What needs to be done: The reply must repeat each entry exactly and contain no pictures.

==== Data for this task

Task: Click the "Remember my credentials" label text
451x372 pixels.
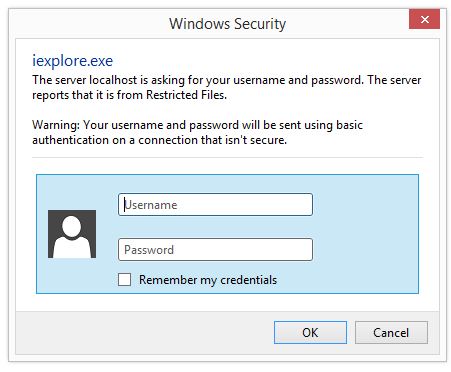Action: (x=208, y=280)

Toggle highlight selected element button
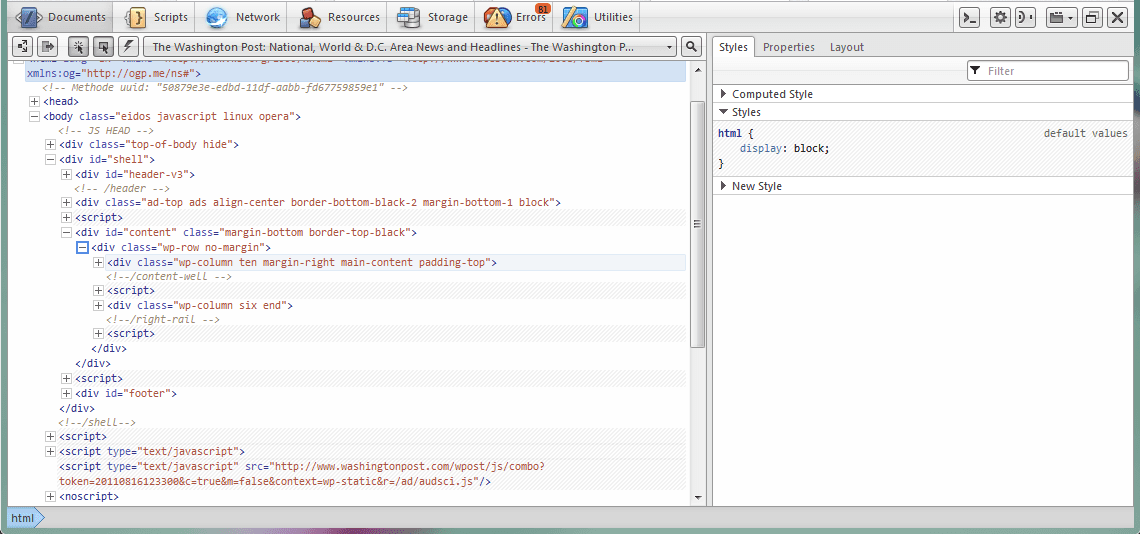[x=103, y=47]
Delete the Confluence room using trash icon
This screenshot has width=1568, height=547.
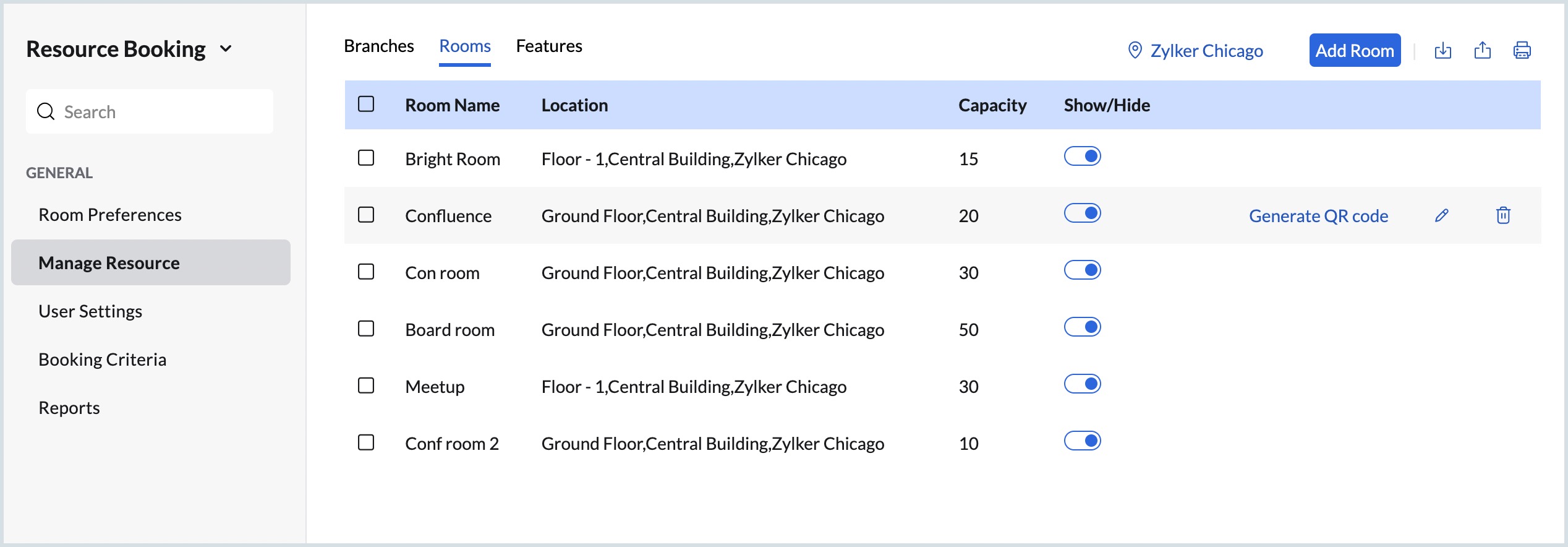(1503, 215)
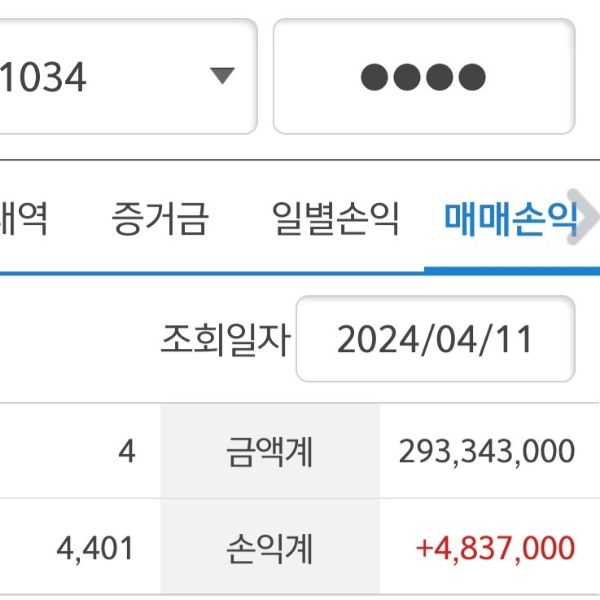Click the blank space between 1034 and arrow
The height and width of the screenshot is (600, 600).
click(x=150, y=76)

========

Exercise solution:
Task: Click the "Remember my credentials" label text
451x372 pixels.
Action: (x=208, y=280)

Toggle highlight selected element button
[x=103, y=47]
Delete the Confluence room using trash icon
This screenshot has width=1568, height=547.
(1503, 215)
Click the blank space between 1034 and arrow
The height and width of the screenshot is (600, 600).
click(x=150, y=76)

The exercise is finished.